Mathematics is often called the “language of science”. Such role is most prominent with respect to physics. Relations and theories in physics can be precisely formulated and effectively communicated by means of mathematics. For example, motions are described by equations, and changes in position, velocity and acceleration can be connected to each other through applying the mathematical derivative concept. And concepts from group theory are, for instance, applied in solid state or particle physics. From the perspective of science education research, mathematizing is thus a central element for developing scientific literacy. In physics education, consensus is emerging about mathematizing be increased successively across middle school to not overburden students. In high school, students should develop the foundations for a potential study of physics at university, in scope of which mathematizing is particularly present. Despite the distinguished role of mathematics for the scientific discipline of physics, there are some open questions from the physics education view, such as: Which role does mathematics play within the learning of physics, and which understanding of the mathematizing in physics is needed by the end of high school to successfully start a physics study at the university?

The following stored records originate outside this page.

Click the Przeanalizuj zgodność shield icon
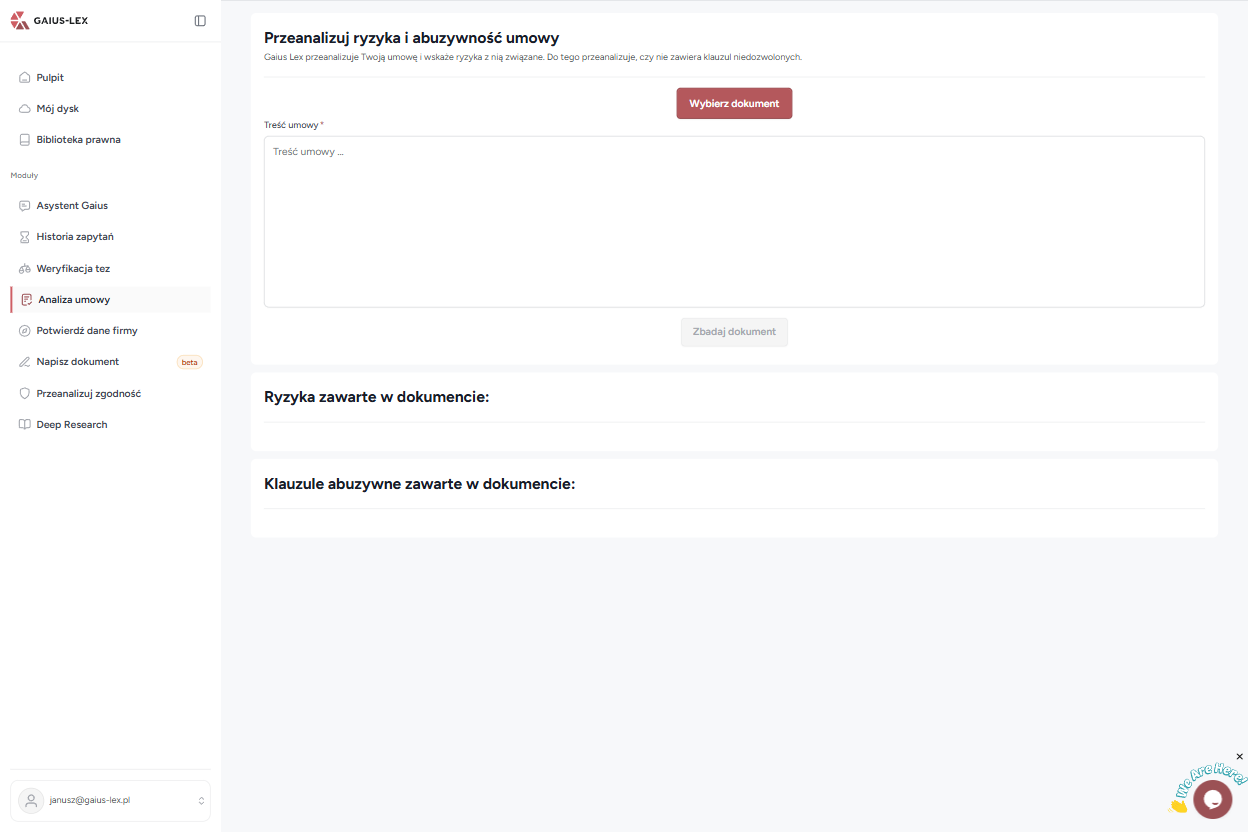This screenshot has width=1248, height=832. point(22,393)

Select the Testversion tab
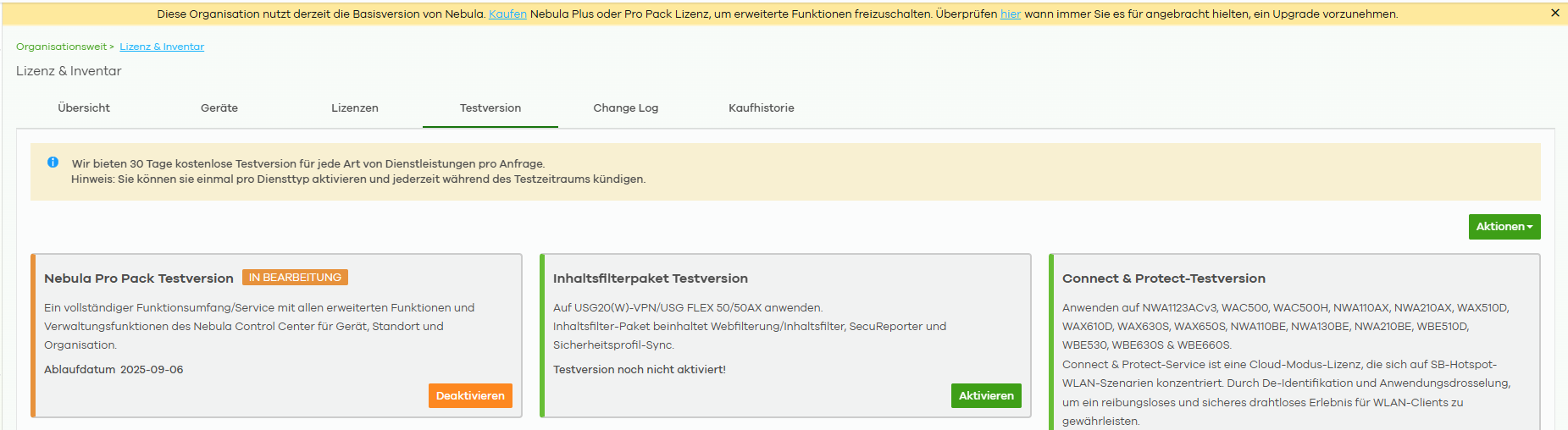coord(490,108)
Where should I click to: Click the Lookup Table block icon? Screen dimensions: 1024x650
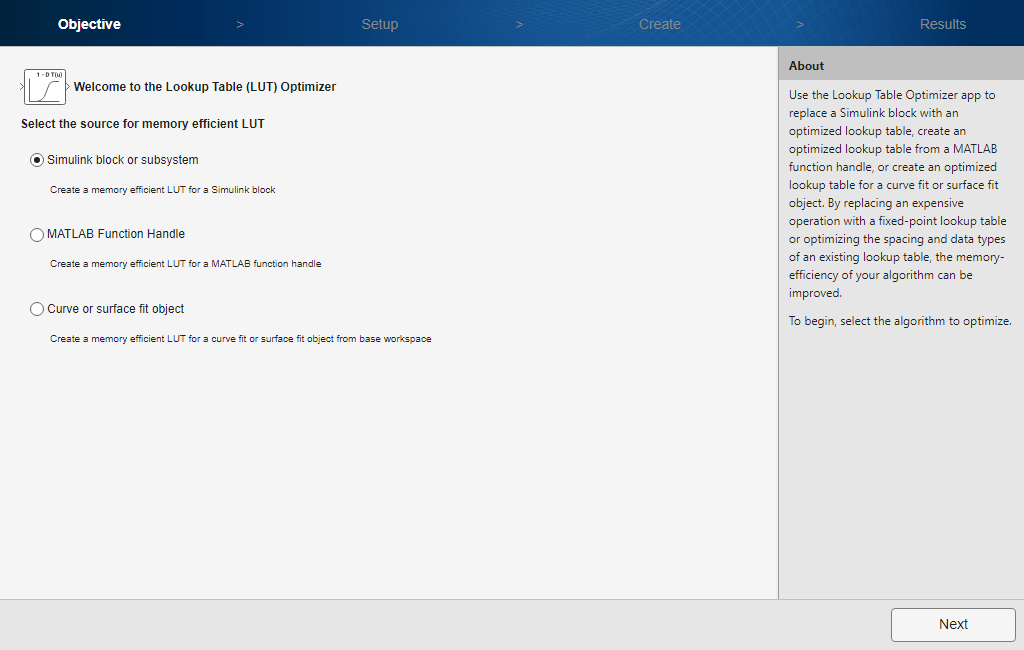[x=45, y=87]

These questions are approached by the group Teaching and learning at the junction of physics and mathematics in scope of three central research projects:

  • On the one hand, mathematizing in physics is explored by investigating the role of an adequate epistemological understanding physics concepts may help students to learn these concepts (PhD project of Hanno Michel). Using the example of the energy concept, students are taught about the abstract, mathematical nature of energy; and the influence of such teaching on students’ development of a scientifically adequate understanding of energy is explored.
  • On the other hand, a Delphi-study shall shed light onto the question, which mathematical learning requirements are STEM (and thus physics) freshmen expected to have from the perspective of university teachers (PhD project of Christoph Pigge).

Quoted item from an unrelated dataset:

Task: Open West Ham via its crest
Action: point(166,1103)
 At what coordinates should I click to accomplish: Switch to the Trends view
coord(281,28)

  • Finally, the International Physics Olympiad provides a fruitful instance to investigate the role of mathematizing in physics, as Olympiads are confronted with physically and mathematically challenging tasks (PhD project of Eva Treiber). In this respect, it is an open question, to what extent do students attribute their success or failure to their physics or rather to their mathematics abilities, and to what extent do such attributions diminish potential negative effects on, e.g. students’ interest in physics or in a physics study.

In the medium term, this group’s research shall lead to recommendations on a systematic increase of mathematizing in school physics. In particular, these recommendations shall cover, which prerequisite abilities on mathematizing can be developed in students already in middle school physics education, and how mathematizing shall be implemented in high school physics education to interest in and prepare for a physics study.